For those who think the conversation around broadcast is sinking into the wake left by the streaming speedboat, Fox Television Group co-chair Dana Walden opened the network’s TCA executive session on Thursday by pointing to the contrary: The phenomenal rise of Empire.

“Some of our competitors are reluctant to give ratings information,” she told the crowd in attendance, “but we will account for every last viewer” of a show whose final episode of its first season took in more than 17 million viewers – the culmination of a run that consistently added viewers week over week throughout its meteoric run.

It was thus to the surprise of few that Walden proceeded to announce that Fox has ordered Star, a new pilot from Empire co-creator Lee Daniels that will focus on the trials and travails of three young Atlanta women who form a girl band.

The new show, which will take a more performer POV-driven angle as opposed to Empire’s perspective from the dark heart of the industry machine itself, continues a growing trend in scripted music-themed programming that seems to be sweeping not only Fox but TV at large.

“This isn’t a new formula,” Walden said, but it is “a potent mix” that allows a network, as evidenced by the economic juggernaut of Fox’s Glee, “to have an entirely separate business that feeds directly back into the show.”

Star could also help fill the dearth of music-themed unscripted programming that will be left when American Idol embarks on its final tour this fall.
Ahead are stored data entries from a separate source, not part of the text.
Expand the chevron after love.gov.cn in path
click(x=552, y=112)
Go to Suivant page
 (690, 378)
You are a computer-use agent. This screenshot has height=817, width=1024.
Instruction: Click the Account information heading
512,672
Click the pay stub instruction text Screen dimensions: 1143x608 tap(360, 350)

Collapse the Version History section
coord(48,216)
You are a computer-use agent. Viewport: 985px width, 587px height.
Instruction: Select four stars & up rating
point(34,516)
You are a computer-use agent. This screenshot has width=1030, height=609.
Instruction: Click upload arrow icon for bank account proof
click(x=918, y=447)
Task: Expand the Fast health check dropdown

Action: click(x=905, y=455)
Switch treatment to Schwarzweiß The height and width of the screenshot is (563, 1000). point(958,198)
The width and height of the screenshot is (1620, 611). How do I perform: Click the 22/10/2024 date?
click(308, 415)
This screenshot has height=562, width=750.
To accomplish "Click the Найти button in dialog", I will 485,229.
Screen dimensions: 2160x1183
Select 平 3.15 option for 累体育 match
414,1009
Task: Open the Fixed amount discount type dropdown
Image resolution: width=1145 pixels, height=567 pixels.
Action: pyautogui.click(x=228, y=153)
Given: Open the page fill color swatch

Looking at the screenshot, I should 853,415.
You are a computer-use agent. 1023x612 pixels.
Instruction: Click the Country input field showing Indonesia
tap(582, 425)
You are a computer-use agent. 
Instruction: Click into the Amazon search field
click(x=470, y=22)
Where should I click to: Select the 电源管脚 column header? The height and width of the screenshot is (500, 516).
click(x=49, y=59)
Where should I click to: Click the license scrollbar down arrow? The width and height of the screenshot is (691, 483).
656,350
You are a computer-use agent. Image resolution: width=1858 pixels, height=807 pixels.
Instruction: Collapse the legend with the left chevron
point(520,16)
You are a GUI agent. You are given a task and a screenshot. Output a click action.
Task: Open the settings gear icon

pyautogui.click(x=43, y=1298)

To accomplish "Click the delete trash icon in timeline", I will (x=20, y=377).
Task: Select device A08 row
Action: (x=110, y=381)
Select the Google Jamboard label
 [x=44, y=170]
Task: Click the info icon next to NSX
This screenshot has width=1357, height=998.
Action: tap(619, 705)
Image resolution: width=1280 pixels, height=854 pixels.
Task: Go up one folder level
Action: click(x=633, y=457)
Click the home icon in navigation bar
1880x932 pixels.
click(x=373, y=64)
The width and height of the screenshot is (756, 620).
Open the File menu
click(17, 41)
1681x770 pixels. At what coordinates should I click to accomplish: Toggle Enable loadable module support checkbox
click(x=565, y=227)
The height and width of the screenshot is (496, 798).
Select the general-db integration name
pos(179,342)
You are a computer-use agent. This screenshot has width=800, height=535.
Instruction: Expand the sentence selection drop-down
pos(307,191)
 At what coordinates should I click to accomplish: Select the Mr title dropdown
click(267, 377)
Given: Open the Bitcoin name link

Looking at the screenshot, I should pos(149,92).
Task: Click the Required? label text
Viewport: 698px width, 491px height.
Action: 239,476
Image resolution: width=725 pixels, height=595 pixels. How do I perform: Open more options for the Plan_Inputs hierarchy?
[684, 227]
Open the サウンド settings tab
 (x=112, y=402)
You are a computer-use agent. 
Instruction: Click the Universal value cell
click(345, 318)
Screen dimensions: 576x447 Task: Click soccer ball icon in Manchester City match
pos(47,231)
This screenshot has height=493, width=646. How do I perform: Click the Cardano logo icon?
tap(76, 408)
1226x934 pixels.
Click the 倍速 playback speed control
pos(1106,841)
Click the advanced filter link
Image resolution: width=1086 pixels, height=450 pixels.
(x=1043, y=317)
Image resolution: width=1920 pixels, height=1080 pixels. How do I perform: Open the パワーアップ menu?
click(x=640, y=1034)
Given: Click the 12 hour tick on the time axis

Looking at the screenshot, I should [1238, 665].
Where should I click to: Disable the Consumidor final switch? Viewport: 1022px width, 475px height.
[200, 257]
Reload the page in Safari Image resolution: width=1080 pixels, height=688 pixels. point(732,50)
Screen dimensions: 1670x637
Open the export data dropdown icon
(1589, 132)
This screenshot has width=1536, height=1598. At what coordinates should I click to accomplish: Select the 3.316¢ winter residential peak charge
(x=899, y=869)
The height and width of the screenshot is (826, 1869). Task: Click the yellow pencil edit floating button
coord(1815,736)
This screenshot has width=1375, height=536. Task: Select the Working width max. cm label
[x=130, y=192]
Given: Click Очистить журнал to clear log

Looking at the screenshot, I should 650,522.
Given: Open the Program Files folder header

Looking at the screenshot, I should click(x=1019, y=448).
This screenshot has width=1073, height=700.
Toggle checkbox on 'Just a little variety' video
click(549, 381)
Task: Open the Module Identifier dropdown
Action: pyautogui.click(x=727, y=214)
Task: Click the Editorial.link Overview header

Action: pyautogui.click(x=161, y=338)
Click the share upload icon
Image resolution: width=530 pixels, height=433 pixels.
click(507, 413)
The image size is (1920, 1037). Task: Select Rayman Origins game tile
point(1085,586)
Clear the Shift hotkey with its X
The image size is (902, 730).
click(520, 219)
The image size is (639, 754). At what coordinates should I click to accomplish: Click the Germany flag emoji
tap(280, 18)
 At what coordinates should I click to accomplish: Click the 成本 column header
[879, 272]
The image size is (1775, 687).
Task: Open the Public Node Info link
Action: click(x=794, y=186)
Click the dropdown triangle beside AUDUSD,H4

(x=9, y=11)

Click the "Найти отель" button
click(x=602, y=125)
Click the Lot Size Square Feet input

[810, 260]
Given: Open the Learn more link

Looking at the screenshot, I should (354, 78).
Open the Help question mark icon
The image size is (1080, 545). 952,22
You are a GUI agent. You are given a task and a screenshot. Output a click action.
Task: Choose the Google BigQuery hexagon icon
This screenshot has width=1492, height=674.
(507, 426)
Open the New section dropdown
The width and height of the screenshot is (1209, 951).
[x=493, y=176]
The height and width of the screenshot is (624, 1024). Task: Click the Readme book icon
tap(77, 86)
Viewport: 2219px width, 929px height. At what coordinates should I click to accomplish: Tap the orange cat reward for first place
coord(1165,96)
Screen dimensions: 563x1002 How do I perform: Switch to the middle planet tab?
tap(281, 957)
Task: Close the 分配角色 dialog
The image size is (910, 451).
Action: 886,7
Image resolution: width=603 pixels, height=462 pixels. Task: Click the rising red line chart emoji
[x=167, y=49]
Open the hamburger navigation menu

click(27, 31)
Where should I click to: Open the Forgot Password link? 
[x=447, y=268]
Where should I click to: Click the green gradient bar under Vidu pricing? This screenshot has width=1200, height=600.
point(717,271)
Fox will have its work cut out for it to fill those hours and Walden said that they won’t be “limited to reality. An entire development slate is ramping up toward not having American Idol.” Fox is no doubt treading carefully with reality thanks to the recent demises of both Utopia and Knock Knock Live. Of the latter, Walden expressed regret about its release strategy.

“Summer is a very hard time to launch a new show and we found ourselves on the marketing side without any assets [for Knock Knock],” she said. “Looking back, we would have scheduled it during a different time of year, when there was more on the air and more possibility to tease a show.”

Though triumphant recently with shows like Empire and also Last Man on Earth (not to mention 59 Emmy noms – second only to HBO), Walden and Fox Television Group co-chair Gary Newman’s first year on the job has not been without its hurdles.

In addition to the troubles in reality, Sleepy Hollow’s struggles to rebound from a nine-month hiatus following a highly rated season one taught them “a lot last year about our serialized dramas and what a contemporary audience will tolerate in terms of repeats,” said Walden. “We were using a very conventional method of scheduling shows that don’t feel very conventional.”

To that end, the network’s tent-pole shows will enjoy “virtually uninterrupted runs of episodes through fall” with “significant marketing funds set aside to ramp back up for a second set of episodes in spring that won’t challenge audiences to figure out when we’re in originals and when we’re in repeats.”

Hopefully further injecting life into Sleepy Hollow, a crossover between it and Bones is planned for the fall. “You have to try and find events that give viewers a reason to come to a show,” said Gary Newman, explaining that broadcast remains unique against the tide of streaming for its ability to “create a cultural event and a social event… You get that one big moment when you release a show on streaming, but you don’t get that ongoing cultural impact where people can spend 12 to 13 weeks making it something to look forward to… There’s an ability to connect deeply with an audience with airing shows week after week.”